Rasgado en el amanecer cómo la mirada del sol naciente. Flor de loto que reposa en la laguna de la serena luna de media noche.
Chino le llaman, entre susurro de viento, muralla eterna es su alma, la
de quien mira de espaldas a los recuerdos. Violín en la infancia,
adopción de ojos azules, estupor que no expresa la verdad de sus
recuerdos, manos salvadoras, relato que oportunidad de vida se alza más
allá del abandono.
Tacitas y palillos pintan la sonrisa de la eterna adolescencia,
esa voz que no repara en buscar verdades que se esfuman en las manos
del mago de larga trenza. Es chino el lenguaje que no entiende, la
luminaria que rebosa incandescencia, corazón que no duerme, que desbroza
las malas hierbas en el cielo de recuerdos sin estrellas.
Es chino,
sin igual, idéntico para unos de un millón de millones de almas, único
en su rincón de vida que rebosa el cielo de esperanzas.
Chino es el
escribir dibujando, figuritas que aletean impregnando de leyendas el
firmamento de las mentes que se abren cómo templos sagrados de antiguos
emperadores.
Chino es el opio, sagrada copa de vida y muerte,
sanadora presencia que cuida de las vidas, que las protege y las duerme
en sus más terribles pesadillas.
Chino es el misterio de la honra, la muerte en la deshonra, la verdad que se esclarece a caballo entre la vida y la muerte.

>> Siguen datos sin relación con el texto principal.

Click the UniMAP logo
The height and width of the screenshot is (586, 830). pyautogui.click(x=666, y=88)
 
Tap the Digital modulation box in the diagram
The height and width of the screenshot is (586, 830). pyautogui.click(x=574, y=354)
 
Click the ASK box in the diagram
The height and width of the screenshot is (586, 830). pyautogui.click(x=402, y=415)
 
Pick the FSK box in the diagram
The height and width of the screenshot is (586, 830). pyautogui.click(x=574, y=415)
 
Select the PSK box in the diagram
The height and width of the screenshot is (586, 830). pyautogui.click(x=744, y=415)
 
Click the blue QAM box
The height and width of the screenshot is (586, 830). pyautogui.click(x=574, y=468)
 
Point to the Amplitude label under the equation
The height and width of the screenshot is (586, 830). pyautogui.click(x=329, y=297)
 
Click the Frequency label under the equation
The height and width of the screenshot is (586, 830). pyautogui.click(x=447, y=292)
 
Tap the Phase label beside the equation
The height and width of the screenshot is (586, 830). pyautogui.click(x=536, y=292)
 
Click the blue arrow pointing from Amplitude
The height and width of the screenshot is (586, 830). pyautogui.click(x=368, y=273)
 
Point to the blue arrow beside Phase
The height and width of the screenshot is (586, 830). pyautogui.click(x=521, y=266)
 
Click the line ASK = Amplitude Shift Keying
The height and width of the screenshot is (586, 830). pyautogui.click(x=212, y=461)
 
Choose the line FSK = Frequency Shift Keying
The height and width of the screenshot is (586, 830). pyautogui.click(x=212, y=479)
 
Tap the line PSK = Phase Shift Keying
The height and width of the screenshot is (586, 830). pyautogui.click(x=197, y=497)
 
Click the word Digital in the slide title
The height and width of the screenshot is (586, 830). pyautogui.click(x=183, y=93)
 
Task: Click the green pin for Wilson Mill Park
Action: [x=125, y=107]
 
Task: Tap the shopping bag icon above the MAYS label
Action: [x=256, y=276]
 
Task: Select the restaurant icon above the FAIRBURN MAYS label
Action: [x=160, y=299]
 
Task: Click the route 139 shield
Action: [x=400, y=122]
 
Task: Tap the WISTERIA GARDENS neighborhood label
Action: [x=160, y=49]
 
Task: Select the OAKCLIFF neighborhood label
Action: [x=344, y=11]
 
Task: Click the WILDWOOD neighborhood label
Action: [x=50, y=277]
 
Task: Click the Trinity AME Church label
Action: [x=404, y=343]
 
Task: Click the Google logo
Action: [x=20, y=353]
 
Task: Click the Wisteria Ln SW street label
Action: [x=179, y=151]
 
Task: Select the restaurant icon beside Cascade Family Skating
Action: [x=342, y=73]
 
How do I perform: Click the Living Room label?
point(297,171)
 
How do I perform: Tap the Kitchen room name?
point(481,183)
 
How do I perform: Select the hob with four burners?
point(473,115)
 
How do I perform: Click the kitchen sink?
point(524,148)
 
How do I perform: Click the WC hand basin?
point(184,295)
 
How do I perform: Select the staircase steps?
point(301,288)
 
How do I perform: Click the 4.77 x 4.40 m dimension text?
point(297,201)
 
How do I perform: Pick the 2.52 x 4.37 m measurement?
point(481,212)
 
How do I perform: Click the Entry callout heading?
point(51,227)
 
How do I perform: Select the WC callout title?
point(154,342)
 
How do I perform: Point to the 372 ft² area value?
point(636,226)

Chino es el silencio que reposa entre riadas de campos de arroz, es el
pudor silencioso de los amantes, desnudándose despacio entre sombras que
ya son chinas. Chino es el placer que se despega del incienso, brebaje
de lujuria deslizándose en la elegancia de los pechos breves que anhelan
sin pedir, solo a la espera.
Chino es el bosque, lo es la llanura,
china es la sabiduría ancestral, mística real, la que entre manos y
agujas sacude el dolor del cuerpo cansado. Y así, recorre el chino la
vida, entre avatares sin cimientos, con las alas en los tobillos, la
sonrisa respetuosa, el gesto que jamás tuerce.